■ **Problem statement**
Each entry should be written out once more, exactly as given below.

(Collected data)
[Start of Attachment]
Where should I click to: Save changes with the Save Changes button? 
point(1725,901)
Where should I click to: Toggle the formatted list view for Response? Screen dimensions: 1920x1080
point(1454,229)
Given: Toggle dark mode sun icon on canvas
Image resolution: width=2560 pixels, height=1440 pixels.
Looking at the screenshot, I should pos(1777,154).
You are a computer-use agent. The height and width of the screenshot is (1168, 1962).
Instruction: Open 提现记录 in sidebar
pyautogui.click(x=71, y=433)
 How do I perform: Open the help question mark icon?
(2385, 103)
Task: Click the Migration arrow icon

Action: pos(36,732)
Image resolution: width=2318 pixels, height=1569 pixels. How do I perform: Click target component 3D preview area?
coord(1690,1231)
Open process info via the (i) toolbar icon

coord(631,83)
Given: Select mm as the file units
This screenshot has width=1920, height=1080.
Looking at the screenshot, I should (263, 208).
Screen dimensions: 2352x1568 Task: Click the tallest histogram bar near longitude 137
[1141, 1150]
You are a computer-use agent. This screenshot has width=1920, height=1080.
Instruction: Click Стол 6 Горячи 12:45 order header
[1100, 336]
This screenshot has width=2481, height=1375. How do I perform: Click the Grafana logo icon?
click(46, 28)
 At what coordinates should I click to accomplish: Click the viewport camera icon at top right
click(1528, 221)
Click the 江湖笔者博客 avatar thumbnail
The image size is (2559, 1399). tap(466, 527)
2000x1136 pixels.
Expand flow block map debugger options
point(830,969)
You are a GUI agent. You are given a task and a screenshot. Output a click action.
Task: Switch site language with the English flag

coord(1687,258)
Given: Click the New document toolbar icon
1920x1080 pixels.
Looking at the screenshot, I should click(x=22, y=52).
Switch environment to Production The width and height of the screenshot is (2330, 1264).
[End of Attachment]
■ **The completed task**
Where should I click to: Save changes with the Save Changes button? 
point(1725,901)
Where should I click to: Toggle the formatted list view for Response? Screen dimensions: 1920x1080
point(1454,229)
Given: Toggle dark mode sun icon on canvas
Image resolution: width=2560 pixels, height=1440 pixels.
Looking at the screenshot, I should pos(1777,154).
You are a computer-use agent. The height and width of the screenshot is (1168, 1962).
Instruction: Open 提现记录 in sidebar
pyautogui.click(x=71, y=433)
 How do I perform: Open the help question mark icon?
(2385, 103)
Task: Click the Migration arrow icon

Action: pos(36,732)
Image resolution: width=2318 pixels, height=1569 pixels. How do I perform: Click target component 3D preview area?
coord(1690,1231)
Open process info via the (i) toolbar icon

coord(631,83)
Given: Select mm as the file units
This screenshot has width=1920, height=1080.
Looking at the screenshot, I should (263, 208).
Screen dimensions: 2352x1568 Task: Click the tallest histogram bar near longitude 137
[1141, 1150]
You are a computer-use agent. This screenshot has width=1920, height=1080.
Instruction: Click Стол 6 Горячи 12:45 order header
[1100, 336]
This screenshot has width=2481, height=1375. How do I perform: Click the Grafana logo icon?
click(46, 28)
 At what coordinates should I click to accomplish: Click the viewport camera icon at top right
click(1528, 221)
Click the 江湖笔者博客 avatar thumbnail
The image size is (2559, 1399). tap(466, 527)
2000x1136 pixels.
Expand flow block map debugger options
point(830,969)
You are a GUI agent. You are given a task and a screenshot. Output a click action.
Task: Switch site language with the English flag

coord(1687,258)
Given: Click the New document toolbar icon
1920x1080 pixels.
Looking at the screenshot, I should click(x=22, y=52).
Switch environment to Production The width and height of the screenshot is (2330, 1264).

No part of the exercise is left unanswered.